Data records:
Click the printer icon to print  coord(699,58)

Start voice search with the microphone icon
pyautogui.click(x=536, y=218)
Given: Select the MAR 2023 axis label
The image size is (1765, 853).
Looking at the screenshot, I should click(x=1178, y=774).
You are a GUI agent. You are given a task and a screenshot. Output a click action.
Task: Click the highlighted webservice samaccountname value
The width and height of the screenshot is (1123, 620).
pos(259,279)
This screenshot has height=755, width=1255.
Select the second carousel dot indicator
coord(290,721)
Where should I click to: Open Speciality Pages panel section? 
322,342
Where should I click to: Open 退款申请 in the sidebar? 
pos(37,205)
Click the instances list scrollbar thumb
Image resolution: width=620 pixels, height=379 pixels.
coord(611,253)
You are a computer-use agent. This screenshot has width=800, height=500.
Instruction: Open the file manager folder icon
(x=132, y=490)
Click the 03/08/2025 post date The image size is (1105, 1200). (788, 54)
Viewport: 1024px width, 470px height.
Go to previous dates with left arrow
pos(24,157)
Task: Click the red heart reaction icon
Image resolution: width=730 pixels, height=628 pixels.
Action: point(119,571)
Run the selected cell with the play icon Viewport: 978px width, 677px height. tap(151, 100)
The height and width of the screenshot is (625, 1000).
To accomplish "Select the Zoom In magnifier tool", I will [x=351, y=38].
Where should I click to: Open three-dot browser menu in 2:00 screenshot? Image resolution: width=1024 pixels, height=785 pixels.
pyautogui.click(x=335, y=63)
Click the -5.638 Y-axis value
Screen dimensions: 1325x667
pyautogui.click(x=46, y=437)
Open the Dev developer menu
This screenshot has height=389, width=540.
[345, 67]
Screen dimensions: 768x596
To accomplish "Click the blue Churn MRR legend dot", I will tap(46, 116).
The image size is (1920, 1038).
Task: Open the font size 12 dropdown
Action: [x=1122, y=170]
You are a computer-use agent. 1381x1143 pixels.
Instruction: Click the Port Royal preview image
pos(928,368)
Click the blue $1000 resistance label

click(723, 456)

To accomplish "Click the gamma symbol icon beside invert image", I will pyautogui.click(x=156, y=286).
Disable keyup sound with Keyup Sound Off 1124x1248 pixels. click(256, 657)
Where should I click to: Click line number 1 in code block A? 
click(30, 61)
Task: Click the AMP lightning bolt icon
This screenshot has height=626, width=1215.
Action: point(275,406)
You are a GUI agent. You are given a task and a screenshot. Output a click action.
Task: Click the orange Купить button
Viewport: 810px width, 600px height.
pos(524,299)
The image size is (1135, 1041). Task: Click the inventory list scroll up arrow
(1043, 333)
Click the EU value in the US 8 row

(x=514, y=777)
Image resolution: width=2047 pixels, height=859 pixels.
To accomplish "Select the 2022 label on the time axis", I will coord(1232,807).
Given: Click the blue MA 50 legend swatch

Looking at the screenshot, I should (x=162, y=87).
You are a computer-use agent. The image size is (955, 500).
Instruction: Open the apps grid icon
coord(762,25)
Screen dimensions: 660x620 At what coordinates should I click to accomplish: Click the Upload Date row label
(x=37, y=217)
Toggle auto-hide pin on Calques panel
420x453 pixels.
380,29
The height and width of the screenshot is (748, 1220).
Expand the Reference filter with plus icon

Your task
Only one stretch of the entries above is wanted: the lines from the one containing "Image resolution: width=620" through the one containing "Task: Click the red heart reaction icon". Please reproduce it exactly.

Written reply
Image resolution: width=620 pixels, height=379 pixels.
coord(611,253)
You are a computer-use agent. This screenshot has width=800, height=500.
Instruction: Open the file manager folder icon
(x=132, y=490)
Click the 03/08/2025 post date The image size is (1105, 1200). (788, 54)
Viewport: 1024px width, 470px height.
Go to previous dates with left arrow
pos(24,157)
Task: Click the red heart reaction icon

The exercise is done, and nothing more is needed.